Source: PARC/motion_generator/mdm.py:836-851
Configuration Example
# Model architecture
d_model: 512
num_heads: 8
d_hid: 2048
num_layers: 8
dropout: 0.1
# Sequence parameters
sequence_duration: 2.0 # seconds
sequence_fps: 30
num_prev_states: 2
# Diffusion
diffusion_timesteps: 1000
predict_mode: "PREDICT_X0"
test_mode: "MODE_DDIM"
test_ddim_stride: 10
# Training
batch_size: 512
epochs: 1000
iters_per_epoch: 100
lr: 0.0001
weight_decay: 0.0
# Features
features:
rot_type: "QUAT"
frame_components:
- "ROOT_POS"
- "ROOT_ROT"
- "JOINT_ROT"
- "CONTACTS"
# Conditioning
use_heightmap_obs: true
use_target_obs: true
target_type: "XY_DIR"
obs_dropout: 0.1
target_dropout: 0.1
# Loss weights
w_simple_root_pos: 1.0
w_simple_root_rot: 10.0
w_simple_joint_rot: 10.0
w_vel_root_pos: 0.1
w_body_pos: 1.0
w_hf: 10.0
Implementation Tips
Memory optimization: Use gradient checkpointing for transformer layers if GPU memory is limited. Can train with 2x larger batch size at ~20% slower speed.

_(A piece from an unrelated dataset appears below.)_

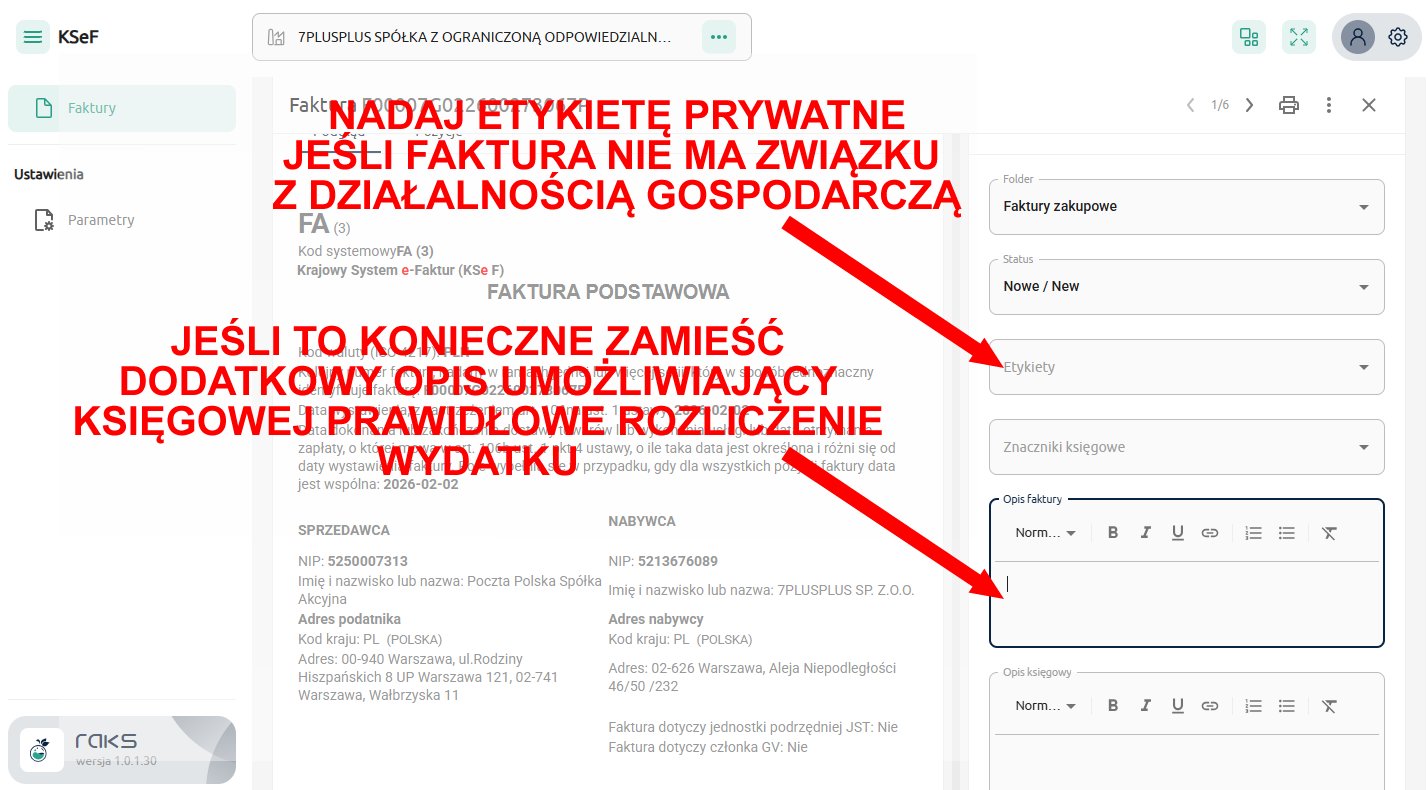Toggle bold in Opis faktury editor
This screenshot has height=790, width=1428.
tap(1113, 533)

Quaternion normalization: Always normalize quaternions after prediction to ensure unit length. The model may predict non-normalized values.
EMA for inference: Use the EMA model for generation, not the latest training model. EMA weights are more stable and produce better quality.